Lever, whose resignation will take effect in September, has led the state school construction review process since 2003.
He said the board has never made such a move, and it was unclear how it could be implemented. State construction money is allocated to specific projects, not in a lump sum. The board did not say which projects would have money withheld.
He said he was frustrated that Hogan wouldn’t let anyone from the city or county districts speak at Wednesday’s meeting. Kopp tried to call on Baltimore County Schools Superintendent Dallas Dance, but Hogan would not allow it.
“The disrespect with which these dedicated, serious officials were treated at the meeting of May 11 is no less than astonishing,” Lever wrote in his resignation letter.
Dance said after the meeting that the county already has accelerated its plan for central air conditioning from 2021 to 2019.
“I am three years out from a long-term solution for every classroom in the county,” he said. “I stand by the plan … because I’m so close to the finish line.
“Losing $10 million hurts me.”
Dance said some of the money he expected to receive from the state was going to be used for designing air-conditioning projects in schools. He said it doesn’t make sense to spend money on both portable air conditioners and central air conditioning.
House Speaker Michael E. Busch, a Democrat, called the votes by the Board of Public Works “childish.”
“I think if Baltimore County and Baltimore City were Republican jurisdictions, this wouldn’t take place,” he said.
Busch and the General Assembly have been involved in a related tussle regarding air conditioning.
Lawmakers approved a measure this year to block school districts from spending state construction money on portable air conditioners. They were responding to a preliminary vote by the Board of Public Works in January to allow it.
Franchot and Hogan said the lawmakers’ vote was secretive and inappropriate. They voted Wednesday to finalize the regulation.

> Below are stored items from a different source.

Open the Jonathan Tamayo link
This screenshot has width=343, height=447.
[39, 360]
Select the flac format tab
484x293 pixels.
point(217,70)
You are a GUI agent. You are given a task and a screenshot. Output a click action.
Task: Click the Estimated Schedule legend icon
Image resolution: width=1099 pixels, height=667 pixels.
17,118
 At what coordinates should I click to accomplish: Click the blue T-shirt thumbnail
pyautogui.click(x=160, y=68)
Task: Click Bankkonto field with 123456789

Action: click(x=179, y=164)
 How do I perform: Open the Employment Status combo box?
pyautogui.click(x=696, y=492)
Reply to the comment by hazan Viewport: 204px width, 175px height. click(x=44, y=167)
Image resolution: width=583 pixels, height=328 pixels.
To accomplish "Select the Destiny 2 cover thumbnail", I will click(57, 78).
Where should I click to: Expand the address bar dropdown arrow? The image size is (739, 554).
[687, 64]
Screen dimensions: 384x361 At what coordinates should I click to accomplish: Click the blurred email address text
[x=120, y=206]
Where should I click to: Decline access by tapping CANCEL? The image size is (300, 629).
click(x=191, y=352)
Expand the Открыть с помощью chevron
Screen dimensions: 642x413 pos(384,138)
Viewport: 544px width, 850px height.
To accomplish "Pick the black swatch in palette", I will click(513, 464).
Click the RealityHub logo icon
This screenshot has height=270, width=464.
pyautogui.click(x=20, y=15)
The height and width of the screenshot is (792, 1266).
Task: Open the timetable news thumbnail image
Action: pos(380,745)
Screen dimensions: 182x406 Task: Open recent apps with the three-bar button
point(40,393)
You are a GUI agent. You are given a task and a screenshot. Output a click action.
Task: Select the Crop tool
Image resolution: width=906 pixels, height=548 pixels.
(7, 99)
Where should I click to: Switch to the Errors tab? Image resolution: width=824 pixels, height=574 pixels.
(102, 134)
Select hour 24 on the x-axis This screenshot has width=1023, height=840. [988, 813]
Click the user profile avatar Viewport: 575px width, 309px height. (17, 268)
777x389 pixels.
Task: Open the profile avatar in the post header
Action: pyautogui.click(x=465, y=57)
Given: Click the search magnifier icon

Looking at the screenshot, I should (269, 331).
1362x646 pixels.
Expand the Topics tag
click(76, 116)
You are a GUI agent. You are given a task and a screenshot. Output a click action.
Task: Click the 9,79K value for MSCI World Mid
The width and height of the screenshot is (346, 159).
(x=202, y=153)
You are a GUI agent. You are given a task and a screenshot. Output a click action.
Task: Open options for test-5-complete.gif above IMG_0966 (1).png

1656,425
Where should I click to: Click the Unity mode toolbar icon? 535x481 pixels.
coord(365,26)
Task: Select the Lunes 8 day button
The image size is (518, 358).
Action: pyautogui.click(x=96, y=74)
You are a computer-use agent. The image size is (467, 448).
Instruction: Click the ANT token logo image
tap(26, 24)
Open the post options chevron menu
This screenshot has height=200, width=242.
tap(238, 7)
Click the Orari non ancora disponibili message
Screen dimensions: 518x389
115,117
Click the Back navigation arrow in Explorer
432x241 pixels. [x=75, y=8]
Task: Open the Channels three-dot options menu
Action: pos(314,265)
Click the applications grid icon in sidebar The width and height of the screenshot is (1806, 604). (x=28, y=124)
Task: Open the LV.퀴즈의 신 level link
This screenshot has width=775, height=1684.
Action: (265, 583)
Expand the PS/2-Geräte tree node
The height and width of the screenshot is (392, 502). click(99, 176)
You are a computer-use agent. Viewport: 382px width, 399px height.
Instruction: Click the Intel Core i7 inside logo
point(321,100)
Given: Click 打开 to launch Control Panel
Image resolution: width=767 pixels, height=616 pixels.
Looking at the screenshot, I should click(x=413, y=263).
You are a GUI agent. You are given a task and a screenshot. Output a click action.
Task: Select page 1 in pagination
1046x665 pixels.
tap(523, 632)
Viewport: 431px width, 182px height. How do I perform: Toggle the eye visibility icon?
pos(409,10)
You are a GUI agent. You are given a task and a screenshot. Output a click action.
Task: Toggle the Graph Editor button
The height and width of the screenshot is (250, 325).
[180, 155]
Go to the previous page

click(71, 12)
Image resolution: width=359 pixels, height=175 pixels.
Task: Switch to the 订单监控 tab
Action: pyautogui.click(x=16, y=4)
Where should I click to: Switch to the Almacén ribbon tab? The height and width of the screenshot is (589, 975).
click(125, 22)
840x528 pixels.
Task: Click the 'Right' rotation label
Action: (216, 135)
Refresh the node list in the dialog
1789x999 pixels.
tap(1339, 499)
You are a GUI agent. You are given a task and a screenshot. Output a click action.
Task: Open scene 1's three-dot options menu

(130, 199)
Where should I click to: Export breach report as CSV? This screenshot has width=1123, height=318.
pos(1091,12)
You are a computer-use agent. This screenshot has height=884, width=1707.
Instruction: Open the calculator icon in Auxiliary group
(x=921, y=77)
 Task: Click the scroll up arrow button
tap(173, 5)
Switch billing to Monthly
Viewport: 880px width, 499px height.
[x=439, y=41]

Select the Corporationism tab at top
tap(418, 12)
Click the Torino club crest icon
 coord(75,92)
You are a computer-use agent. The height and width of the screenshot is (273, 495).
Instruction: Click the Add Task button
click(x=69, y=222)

Kopp also voted against that measure, which she called “very bad public policy.”
School activists and members of the Interagency Committee on School Construction expressed surprise and dismay over Lever’s resignation.
Yara Cheikh, a mother of four in Baltimore County, said Lever always treated government officials and activists with respect.
“We lost one of the most transparent, genuine and intelligent leaders in state government,” she said.
Former state Sen. Barbara Hoffmann, a member of the Interagency Committee, said Lever ran the analysis of school construction spending fairly.
“We’ve been very careful not to politicize these decisions,” Hoffman said. “I’ve never seen this — something that was so obviously political.”
Baltimore Sun reporters Michael Dresser and Liz Bowie contributed to this article.